The Bulls, though, were far from their best, with a slow start in the first half compounded by unnecessary mistakes in the second.

They wasted a few attacking lineout opportunities, tried to force too many offloads when another carry and ruck would’ve been the better option, and didn’t address the gamesmanship tactics from the URC defending champions – with Irish veteran Peter O’Mahony to the fore in that regard.

And of course, Springbok lock RG Snyman pulled off a few typically dynamic offloads and charges forwards, while also stealing a few Bulls lineouts.

“We got a great turnover (near the Bulls 22), and then we try to move the ball and Wilco (Louw) knocked it on,” White said.

“Now, it’s not his fault... I mean, we got a great turnover, we got the ball back after they were climbing at our line, and then we go and give them a scrum back there again.

“That’s not how we’ve been... We’ve been quite good at understanding how to get out of our half – and tonight, we weren’t. We put ourselves under pressure at times. That scrum actually led to a try.

“Then right on halftime, knocking the ball out of the nine’s hands, it’s another three points. Now, if you take out 10 points, then we’re in the game.

“So, I suppose I’m just frustrated because that’s not how good we are, and I think the players understand that.

“So, it’s no use me telling them something they don’t know. We’ve played better than that, and we will play better than that.

“You’ve heard this ad nauseam from many coaches: the margins are so small. The margins are... sometimes you get the rub of the green and sometimes you don’t.

“So, there’s no use in saying what happened there and what could’ve happened there, because it didn’t happen.

“So, we’ve just got to make sure that Monday, we get to work.
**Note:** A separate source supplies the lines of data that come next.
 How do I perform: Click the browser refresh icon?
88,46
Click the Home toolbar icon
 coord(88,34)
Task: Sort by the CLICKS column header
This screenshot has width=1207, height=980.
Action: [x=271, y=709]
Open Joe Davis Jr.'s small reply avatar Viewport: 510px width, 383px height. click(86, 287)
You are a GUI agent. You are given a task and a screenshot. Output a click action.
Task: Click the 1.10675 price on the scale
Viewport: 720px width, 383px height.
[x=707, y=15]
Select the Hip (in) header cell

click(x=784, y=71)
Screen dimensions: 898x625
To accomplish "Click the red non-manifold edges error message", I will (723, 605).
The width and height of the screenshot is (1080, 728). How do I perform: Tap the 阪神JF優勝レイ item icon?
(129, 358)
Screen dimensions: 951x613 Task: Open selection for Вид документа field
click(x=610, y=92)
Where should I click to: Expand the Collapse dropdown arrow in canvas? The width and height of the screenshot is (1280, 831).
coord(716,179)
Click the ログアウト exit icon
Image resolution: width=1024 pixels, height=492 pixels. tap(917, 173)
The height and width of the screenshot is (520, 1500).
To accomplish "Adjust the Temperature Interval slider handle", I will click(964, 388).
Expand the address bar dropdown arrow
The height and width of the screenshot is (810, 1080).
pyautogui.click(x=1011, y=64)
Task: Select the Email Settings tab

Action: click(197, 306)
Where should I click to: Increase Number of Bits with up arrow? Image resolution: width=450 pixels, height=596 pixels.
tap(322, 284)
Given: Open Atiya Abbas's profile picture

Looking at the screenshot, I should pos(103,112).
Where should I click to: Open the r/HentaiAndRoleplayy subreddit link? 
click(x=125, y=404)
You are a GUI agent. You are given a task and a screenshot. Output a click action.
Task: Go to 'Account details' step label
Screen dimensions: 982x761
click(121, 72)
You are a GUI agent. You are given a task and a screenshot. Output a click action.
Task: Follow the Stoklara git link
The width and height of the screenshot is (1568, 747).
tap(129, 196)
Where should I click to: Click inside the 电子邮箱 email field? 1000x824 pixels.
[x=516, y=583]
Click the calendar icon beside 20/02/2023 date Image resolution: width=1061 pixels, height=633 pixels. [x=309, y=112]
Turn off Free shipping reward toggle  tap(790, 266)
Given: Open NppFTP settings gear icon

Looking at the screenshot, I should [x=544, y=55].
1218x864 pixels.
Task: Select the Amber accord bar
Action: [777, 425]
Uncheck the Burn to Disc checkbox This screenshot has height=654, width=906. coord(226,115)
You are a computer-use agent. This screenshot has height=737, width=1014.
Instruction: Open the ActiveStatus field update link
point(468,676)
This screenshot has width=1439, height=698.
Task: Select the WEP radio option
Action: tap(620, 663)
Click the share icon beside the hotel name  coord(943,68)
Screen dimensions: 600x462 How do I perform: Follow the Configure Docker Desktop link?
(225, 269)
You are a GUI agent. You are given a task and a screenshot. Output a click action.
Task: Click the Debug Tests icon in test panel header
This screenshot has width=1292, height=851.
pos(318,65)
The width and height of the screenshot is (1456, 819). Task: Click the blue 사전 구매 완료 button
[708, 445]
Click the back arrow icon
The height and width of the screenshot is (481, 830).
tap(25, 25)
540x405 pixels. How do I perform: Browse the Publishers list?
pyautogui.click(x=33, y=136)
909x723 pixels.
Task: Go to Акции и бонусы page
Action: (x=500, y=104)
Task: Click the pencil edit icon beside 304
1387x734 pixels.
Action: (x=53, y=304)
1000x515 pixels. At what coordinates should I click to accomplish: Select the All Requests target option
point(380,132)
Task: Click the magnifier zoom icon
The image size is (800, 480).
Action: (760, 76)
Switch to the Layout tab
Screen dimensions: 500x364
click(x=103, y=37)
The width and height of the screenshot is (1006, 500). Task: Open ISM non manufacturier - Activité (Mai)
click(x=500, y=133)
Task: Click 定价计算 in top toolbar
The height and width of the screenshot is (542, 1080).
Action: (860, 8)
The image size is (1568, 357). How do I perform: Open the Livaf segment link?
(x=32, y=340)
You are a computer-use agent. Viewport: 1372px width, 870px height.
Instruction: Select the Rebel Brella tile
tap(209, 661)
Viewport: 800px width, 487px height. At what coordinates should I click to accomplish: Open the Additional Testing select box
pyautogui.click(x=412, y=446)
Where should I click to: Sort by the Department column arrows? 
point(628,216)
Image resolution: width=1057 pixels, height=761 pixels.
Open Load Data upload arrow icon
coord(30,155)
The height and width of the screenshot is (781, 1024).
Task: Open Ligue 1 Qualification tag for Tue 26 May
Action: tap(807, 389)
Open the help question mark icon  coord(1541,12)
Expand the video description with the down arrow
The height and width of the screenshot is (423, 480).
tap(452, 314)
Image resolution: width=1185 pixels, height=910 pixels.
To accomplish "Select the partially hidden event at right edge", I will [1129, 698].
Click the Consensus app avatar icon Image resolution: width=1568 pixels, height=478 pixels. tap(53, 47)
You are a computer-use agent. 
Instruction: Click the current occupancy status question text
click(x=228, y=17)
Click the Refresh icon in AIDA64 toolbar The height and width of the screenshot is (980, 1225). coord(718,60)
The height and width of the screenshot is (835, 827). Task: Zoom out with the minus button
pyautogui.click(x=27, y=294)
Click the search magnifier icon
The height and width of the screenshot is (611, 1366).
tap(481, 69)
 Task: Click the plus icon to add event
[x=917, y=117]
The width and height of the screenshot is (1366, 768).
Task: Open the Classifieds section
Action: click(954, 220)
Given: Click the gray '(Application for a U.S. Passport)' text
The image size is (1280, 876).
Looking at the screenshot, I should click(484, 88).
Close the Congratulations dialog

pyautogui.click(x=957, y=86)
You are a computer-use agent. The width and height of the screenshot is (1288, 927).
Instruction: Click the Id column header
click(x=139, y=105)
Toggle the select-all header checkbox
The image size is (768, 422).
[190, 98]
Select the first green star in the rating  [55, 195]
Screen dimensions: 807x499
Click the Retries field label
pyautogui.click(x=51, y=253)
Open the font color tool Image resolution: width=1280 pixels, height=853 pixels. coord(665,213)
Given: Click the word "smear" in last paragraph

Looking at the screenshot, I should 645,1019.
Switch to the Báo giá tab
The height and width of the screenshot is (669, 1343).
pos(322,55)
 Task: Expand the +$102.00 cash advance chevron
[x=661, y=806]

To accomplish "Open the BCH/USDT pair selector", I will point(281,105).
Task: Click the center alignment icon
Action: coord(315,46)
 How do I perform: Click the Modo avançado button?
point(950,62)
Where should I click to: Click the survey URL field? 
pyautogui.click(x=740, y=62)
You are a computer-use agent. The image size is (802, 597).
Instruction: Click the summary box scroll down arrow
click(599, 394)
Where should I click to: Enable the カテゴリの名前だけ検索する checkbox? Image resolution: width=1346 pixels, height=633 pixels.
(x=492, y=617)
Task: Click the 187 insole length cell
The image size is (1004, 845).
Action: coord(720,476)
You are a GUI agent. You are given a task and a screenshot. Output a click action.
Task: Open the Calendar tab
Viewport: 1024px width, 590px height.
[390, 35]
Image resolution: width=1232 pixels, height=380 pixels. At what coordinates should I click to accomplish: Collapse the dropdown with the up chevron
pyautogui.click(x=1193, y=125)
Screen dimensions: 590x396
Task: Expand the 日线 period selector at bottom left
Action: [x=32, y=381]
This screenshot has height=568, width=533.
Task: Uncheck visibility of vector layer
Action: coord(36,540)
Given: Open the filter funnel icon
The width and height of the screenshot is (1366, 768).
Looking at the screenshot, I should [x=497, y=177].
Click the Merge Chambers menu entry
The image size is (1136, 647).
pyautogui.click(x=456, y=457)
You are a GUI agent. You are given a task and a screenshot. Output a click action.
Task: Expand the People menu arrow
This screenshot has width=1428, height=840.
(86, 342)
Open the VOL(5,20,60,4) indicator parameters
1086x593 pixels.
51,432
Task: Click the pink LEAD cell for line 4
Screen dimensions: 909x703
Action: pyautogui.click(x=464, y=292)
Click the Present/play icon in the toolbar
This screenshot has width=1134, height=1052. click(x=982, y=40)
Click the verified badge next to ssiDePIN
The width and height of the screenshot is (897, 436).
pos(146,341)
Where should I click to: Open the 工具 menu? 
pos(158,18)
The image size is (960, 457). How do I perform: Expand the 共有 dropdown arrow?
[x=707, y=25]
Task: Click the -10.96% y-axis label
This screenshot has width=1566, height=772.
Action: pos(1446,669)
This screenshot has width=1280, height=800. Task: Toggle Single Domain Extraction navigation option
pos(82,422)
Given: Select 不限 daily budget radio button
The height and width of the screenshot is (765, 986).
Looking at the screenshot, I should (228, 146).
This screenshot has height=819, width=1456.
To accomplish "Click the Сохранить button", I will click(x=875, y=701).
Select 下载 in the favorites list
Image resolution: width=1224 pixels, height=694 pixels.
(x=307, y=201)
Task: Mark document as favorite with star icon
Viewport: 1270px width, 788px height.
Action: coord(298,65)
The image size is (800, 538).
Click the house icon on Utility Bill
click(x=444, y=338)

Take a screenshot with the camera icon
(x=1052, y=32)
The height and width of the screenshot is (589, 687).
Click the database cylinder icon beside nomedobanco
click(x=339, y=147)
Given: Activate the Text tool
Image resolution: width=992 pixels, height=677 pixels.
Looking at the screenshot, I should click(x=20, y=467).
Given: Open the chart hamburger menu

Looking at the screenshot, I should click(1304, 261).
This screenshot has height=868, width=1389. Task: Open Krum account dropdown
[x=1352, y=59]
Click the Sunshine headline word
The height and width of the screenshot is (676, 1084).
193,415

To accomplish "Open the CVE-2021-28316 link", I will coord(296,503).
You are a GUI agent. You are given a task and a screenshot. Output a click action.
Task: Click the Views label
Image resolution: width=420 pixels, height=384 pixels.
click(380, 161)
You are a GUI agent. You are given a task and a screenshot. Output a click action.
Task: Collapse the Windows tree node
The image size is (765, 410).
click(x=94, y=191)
We’ve still got four games, and within those four games, we still can create pressure at the top of the log.

— vodacomrugby (@VodacomRugga) April 20, 2024

“That’s what we’ve got to do: try to finish as high up as we can and give ourselves a fair crack against whoever we play in the quarter- and semi-finals – that we’ve got to be good enough.”

Next up for the Bulls, who are fourth on the URC log on 46 points, behind Leinster (54), Glasgow (53) and Munster (48) are the Ospreys – who beat the Stormers 27-21 in Cape Town on Saturday night – at Loftus Versfeld this Saturday (3pm kickoff).


Bulls 22 – Tries: Elrigh Louw, Kurt-Lee Arendse, Johan Grobbelaar. Conversions: Johan Goosen (2). Penalty: Goosen (1).

Munster 27 – Tries: Shane Daly, RG Snyman, John Hodnett, Conor Murray. Conversions: Jack Crowley (2). Penalty: Crowley (1).